AKR circuit breakers have been previously identified as a group of components needing replacement to improve the reliability of the served components. A replacement plan for these breakers was developed in 2007. That plan prioritized replacement of AKR breakers based on criticality and safety function related to breaker tripping. (As of the date of this event, all AKR breakers supplying safety­ related components have been replaced. Of 293 breakers in non-safety related service, 105 have been replaced.) The prioritization plan considered non-safety related breakers with closure functions which are critical to operations. However, there was no mitigation strategy in place to ensure operationally significant breakers with closure functions were maintained until time of replacement.

CORRECTIVE ACTION TO PREVENT RECURRENCE

The stress cone on the "A" RCS pump was repaired. A review of operating experience at RBS did not identify any trend with stress cone failures due to installation errors.

The 480 volt circuit breaker supplying the "B" LFMG set was replaced. Additionally, the station will evaluate the prioritization/mitigation plan for breaker replacement to ensure the appropriate mitigating strategies are in place based upon breaker criticality and closure functions that may result in operational concerns.

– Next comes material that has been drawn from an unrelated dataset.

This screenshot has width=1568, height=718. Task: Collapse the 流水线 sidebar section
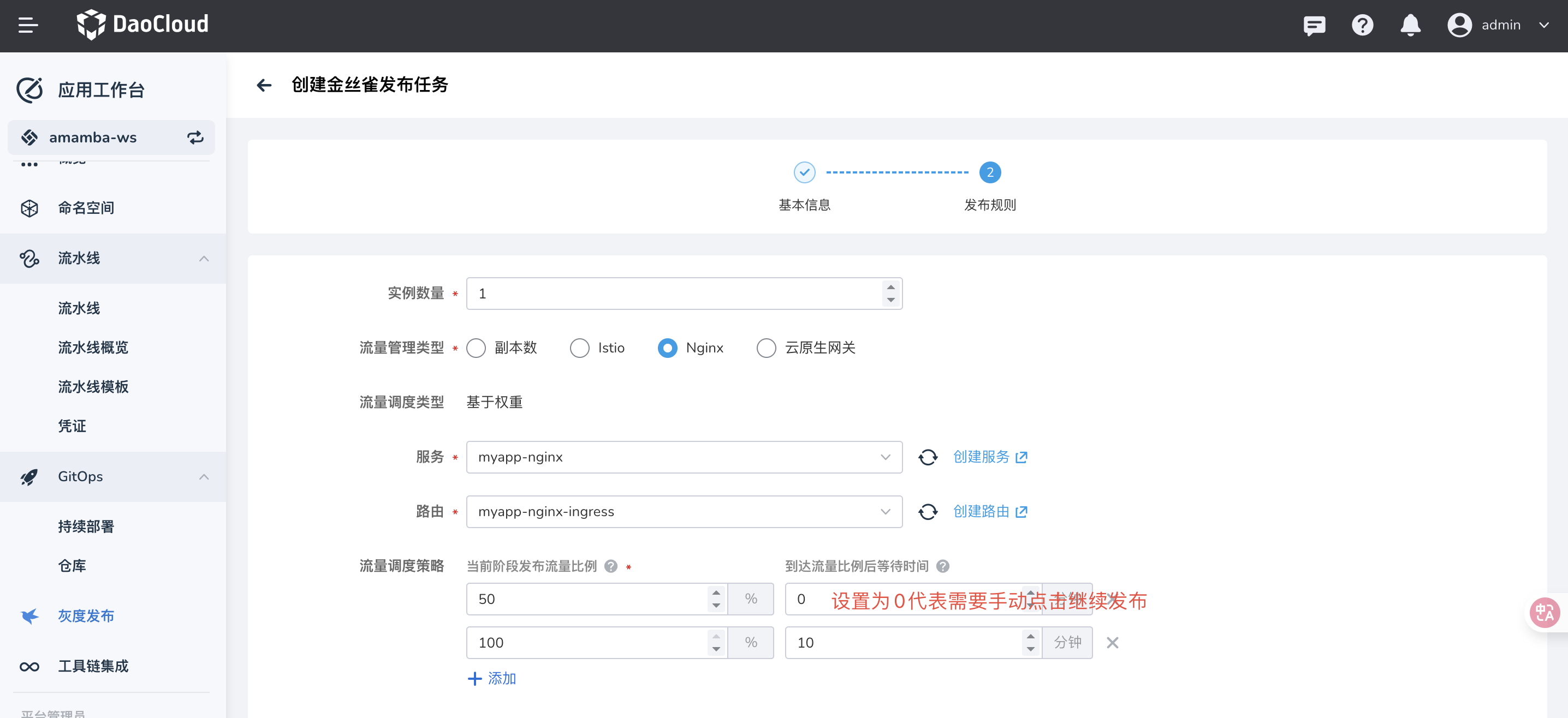coord(204,258)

No previous reactor scrams occurring at River Bend Station within the past five years were attributable to the same root cause as this event.

SAFETY SIGNIFICANCE

A trip of two recirculation pumps is evaluated in the RBS Updated Safety Analysis Report. That evaluation assumes that the plant is operating at 100 percent power at the time(of the event. The analysis concludes that there is no change in minimum critical power ratio for the event. Further, the analysis indicates that reactor water level would increase due to decrease in core flow and cause a reactor scram / turbine trip on high reactor water level (Level 8). This event occurred at a much lower thermal power, and did not result in a Level 8 scram / turbine trip. As such, the event response was much milder than the event analyzed in the USAR.

The postulated events which establish reactor thermal limits are much more severe than the reported event, so there was no challenge to fuel integrity. Reactor pressure did not increase during the transient, and therefore, there was no challenge to the reactor vessel integrity. No energy was released to the containment therefore no challenge to the containment integrity. In summary, all three fission product barriers remained unchallenged.

The reactor power / core flow state point terminated outside the exclusion region of the core operating limits report. No thermal-hydraulic oscillations were observed prior to the actuation of the manual scram signal.

(NOTE: Energy Industry Component Identification codes are annotated as (**XX").)